[[ Data provided open ]]

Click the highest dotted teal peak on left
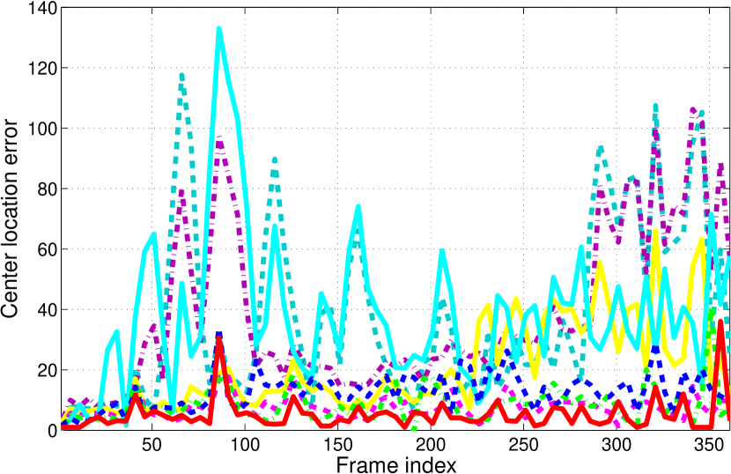This screenshot has height=474, width=731. pos(181,78)
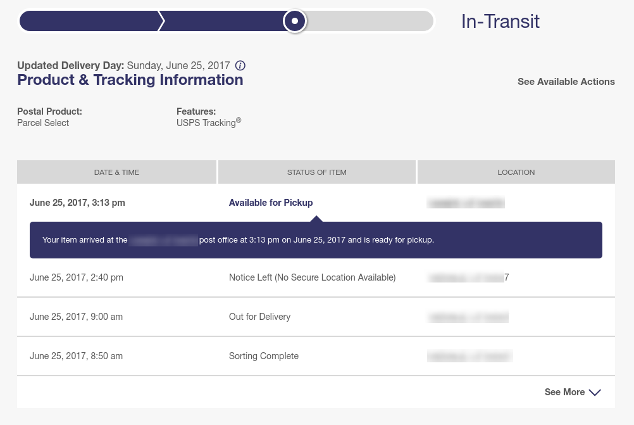Click the DATE & TIME column header
Viewport: 634px width, 425px height.
tap(116, 172)
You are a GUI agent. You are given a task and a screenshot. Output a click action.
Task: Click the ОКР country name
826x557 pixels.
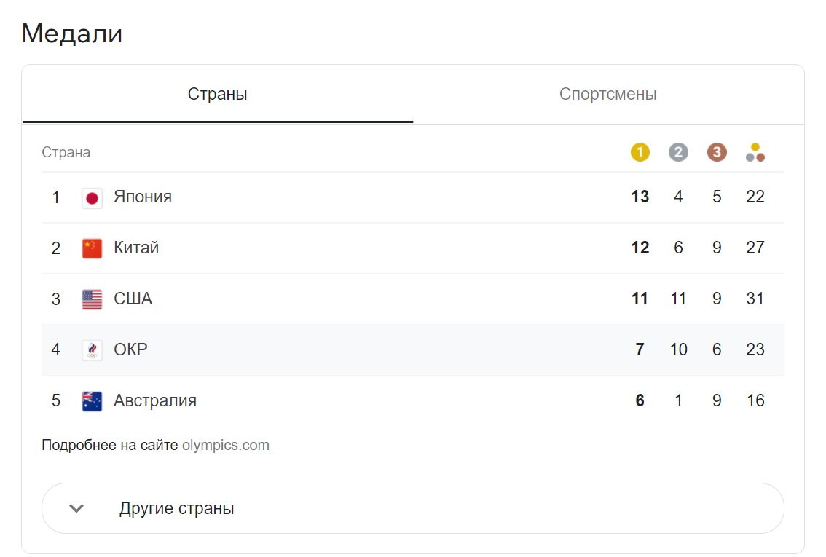point(130,350)
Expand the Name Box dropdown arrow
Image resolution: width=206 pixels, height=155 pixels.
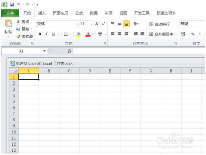[x=44, y=51]
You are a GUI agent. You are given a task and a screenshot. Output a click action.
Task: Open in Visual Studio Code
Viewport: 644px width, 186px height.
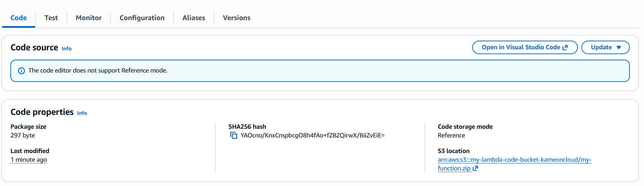525,48
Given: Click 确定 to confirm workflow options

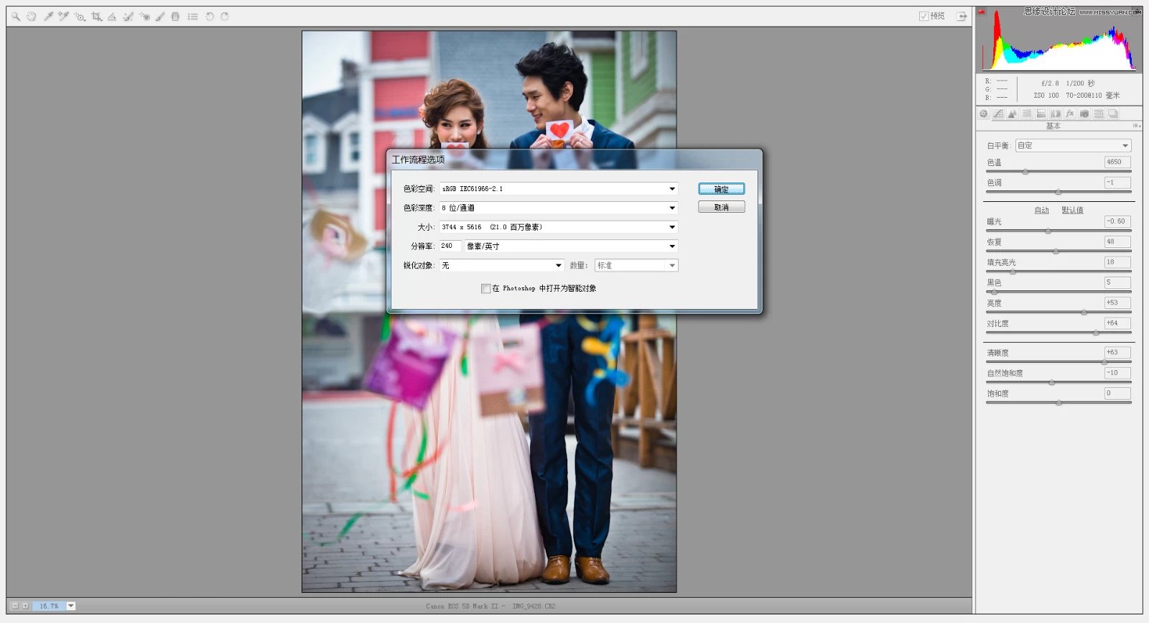Looking at the screenshot, I should (x=721, y=189).
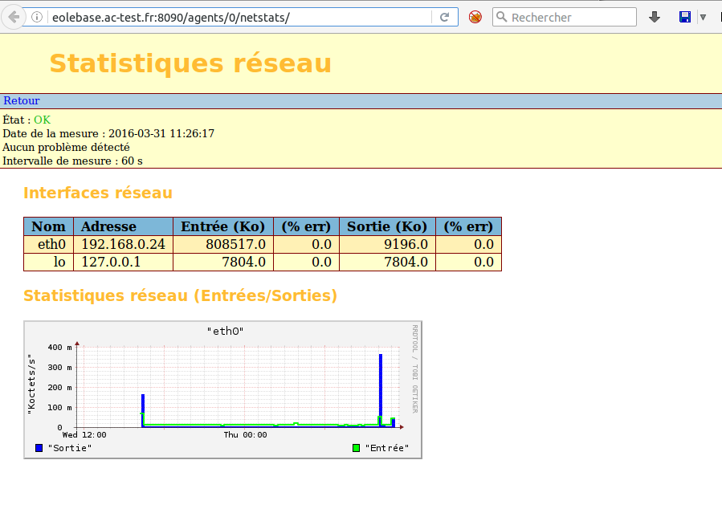Follow the Retour link
This screenshot has height=513, width=722.
21,101
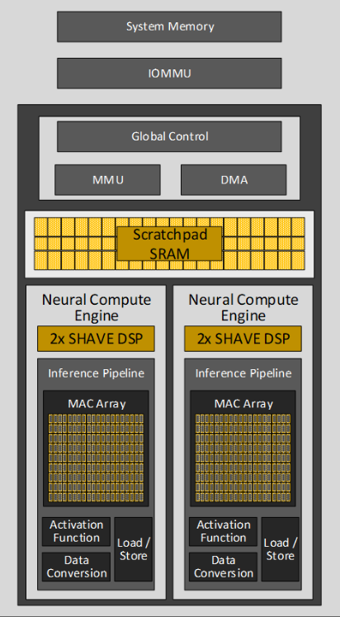Click the Global Control block
The height and width of the screenshot is (617, 340).
pos(169,136)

[[ Data provided closed ]]

Your assignment:
Type the entries above out again exactly, with no pictures.

Answer section:
Click the highest dotted teal peak on left
This screenshot has height=474, width=731. pos(181,78)
Click the DATE & TIME column header
Viewport: 634px width, 425px height.
tap(116, 172)
You are a GUI agent. You are given a task and a screenshot. Output a click action.
Task: Click the ОКР country name
826x557 pixels.
point(130,350)
Expand the Name Box dropdown arrow
Image resolution: width=206 pixels, height=155 pixels.
[x=44, y=51]
You are a GUI agent. You are given a task and a screenshot. Output a click action.
Task: Open in Visual Studio Code
Viewport: 644px width, 186px height.
525,48
Given: Click 确定 to confirm workflow options

Looking at the screenshot, I should (x=721, y=189).
Follow the Retour link
This screenshot has height=513, width=722.
21,101
Click the Global Control block
The height and width of the screenshot is (617, 340).
pos(169,136)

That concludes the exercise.